Au-delà de cette zone d’interaction touristique, il est aujourd’hui nécessaire de prendre en considération les flux et les circulations d’images, d’idées, de sons et d’individus qui conditionnent et rendent possible la rencontre. Sur quels supports sont aujourd’hui véhiculés les imaginaires de l’Afrique ? Ces imaginaires, qui constituent le moteur du déplacement, se développent à travers la consommation de produits culturels (world music, festivals, films documentaires, reportages diffusés par les médias, comme la revue Géo ou la radio RFI, campagnes humanitaires) prenant parfois la forme de stéréotypes standardisés circulant à l’échelle planétaire. Mais le déplacement touristique repose également sur l’activation de réseaux au sein desquels les diasporas africaines semblent jouer un rôle prépondérant. Des réseaux transnationaux se structurent à travers les circulations d’artistes ou d’opérateurs culturels qui contribuent non seulement à l’internationalisation d’expressions artistiques africaines mais également, en retour, à des flux touristiques échappant aux tour operator conventionnels.

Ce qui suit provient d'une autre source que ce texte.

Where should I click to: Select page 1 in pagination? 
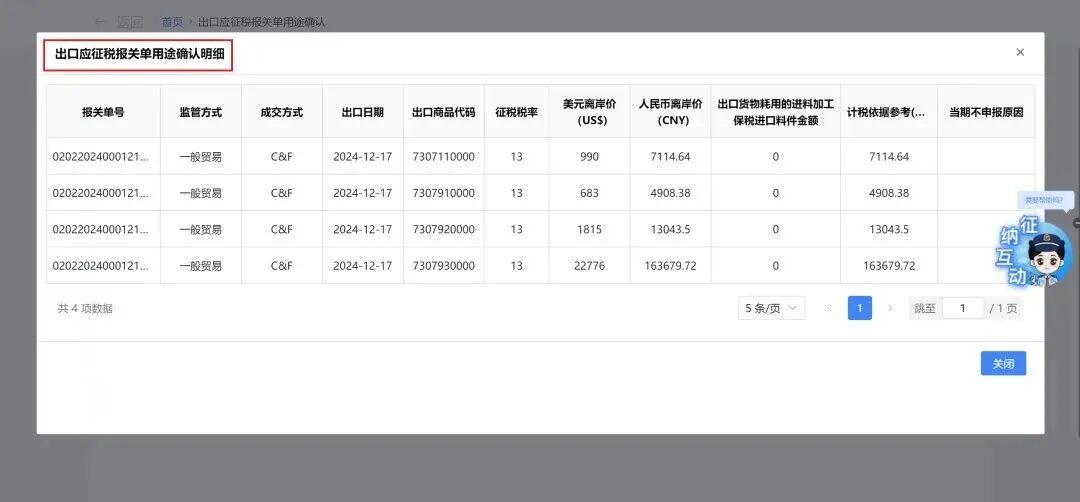[x=859, y=308]
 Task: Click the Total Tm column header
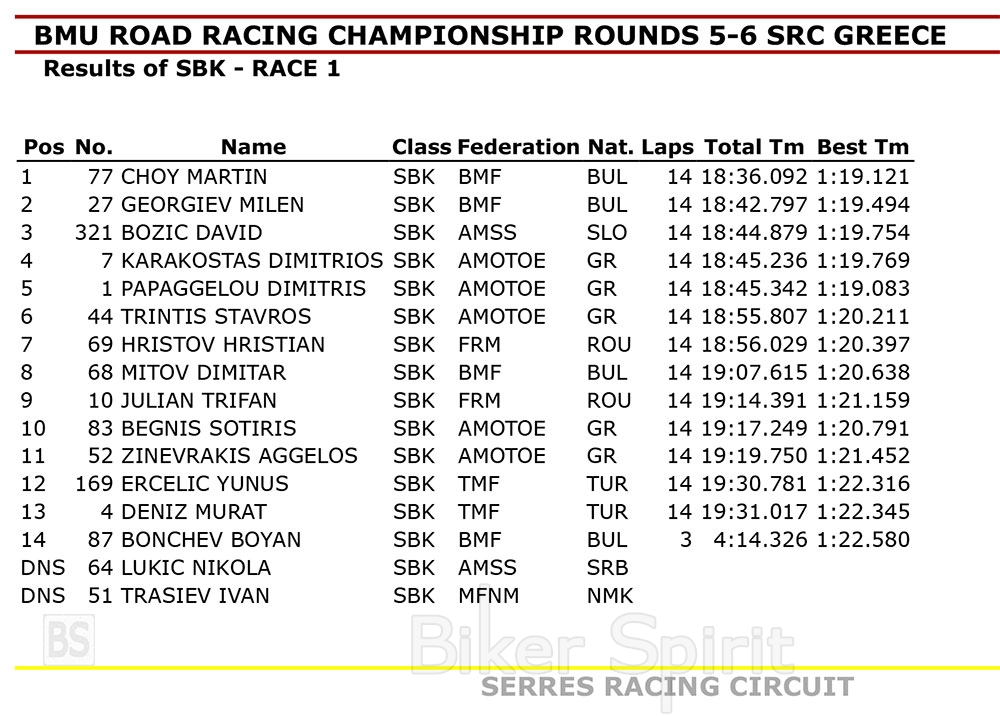[754, 147]
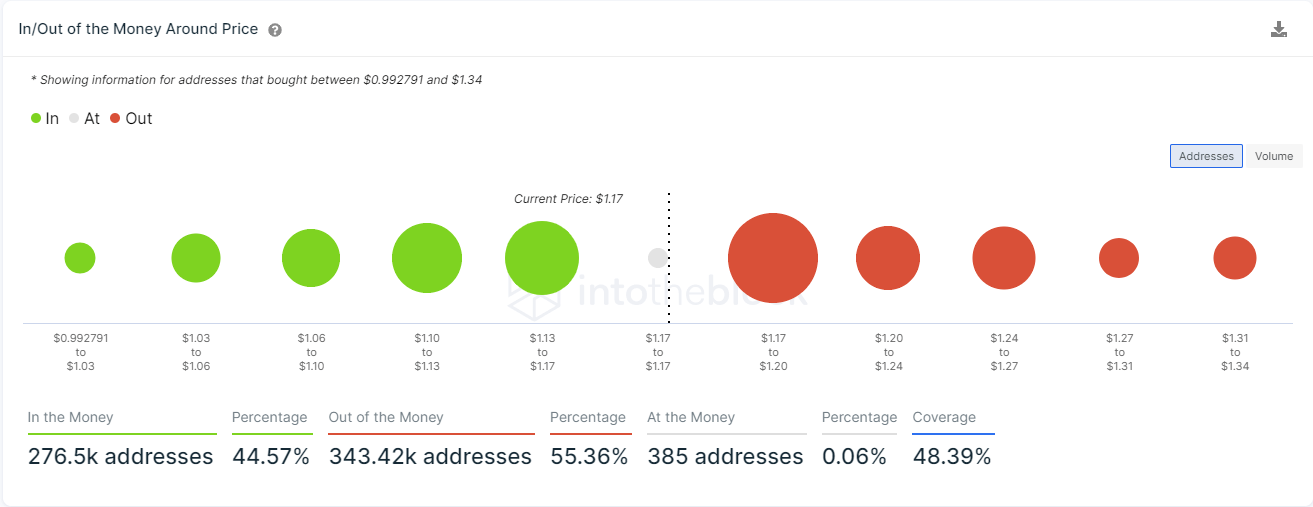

Ce numéro spécial qui traite du tourisme culturel en Afrique (les Antilles et l’Amérique noire ne sont pas exclues), avec une approche multidisciplinaire, privilégiera les articles qui réussiront à montrer de quelles manières les pratiques touristiques, même marginales, sont des vecteurs de représentations de l’autre et de quelles manières se constituent les réseaux qui permettent de les véhiculer. L’étude des acteurs « charnières » (personnages, institutions, diasporas, etc.) dans la constitution de ces réseaux paraît particulièrement pertinente pour comprendre de quelles façons ces représentations et ces imaginaires sont construits et diffusés. Concernant la construction des représentations, il serait intéressant de savoir si celles-ci dépendent du type de pratiques touristiques : un tourisme dit « culturel » naît-il ou engendre-t-il des représentations différentes par rapport à d’autres formes de tourisme (tourisme de « masse », tourisme sexuel, tourisme d’affaires, tourisme sportif…) ?
Ce numéro s’intéressera également à la réciprocité des représentations. Il s’agira de montrer si le touriste est perçu par l’autochtone uniquement comme une ressource ou un pourvoyeur potentiel d’une « carte de séjour » ou si le regard que les visités portent sur les touristes (en fonction de leur provenance et de leurs pratiques) se révèle plus complexe et ambivalent. Nous souhaitons également mettre l’accent sur les représentations et les imaginaires des touristes africains en Afrique, et des touristes ne provenant pas de pays anciennement colonisateurs sur ce continent (par exemple touristes chinois ou japonais). Quelles sont les spécificités des représentations de la diaspora pouvant concevoir leur séjour touristique en Afrique comme un retour au pays de leurs ancêtres mythiques (tourisme de racines, route de l’esclave impulsée par l’Unesco) ?
Il serait également intéressant de montrer, à travers des articles transversaux, les spécificités de l’Afrique en terme de représentations et de pratiques touristiques en comparaison avec d’autres destinations. Il pourrait par exemple être envisagé un article (d’un ou de plusieurs auteurs) provenant d’une enquête multisites montrant les similitudes et les différences des événements culturels (tels que les festivals) en termes de pratiques, de représentations et d’objectifs dans plusieurs pays africains et non-africains.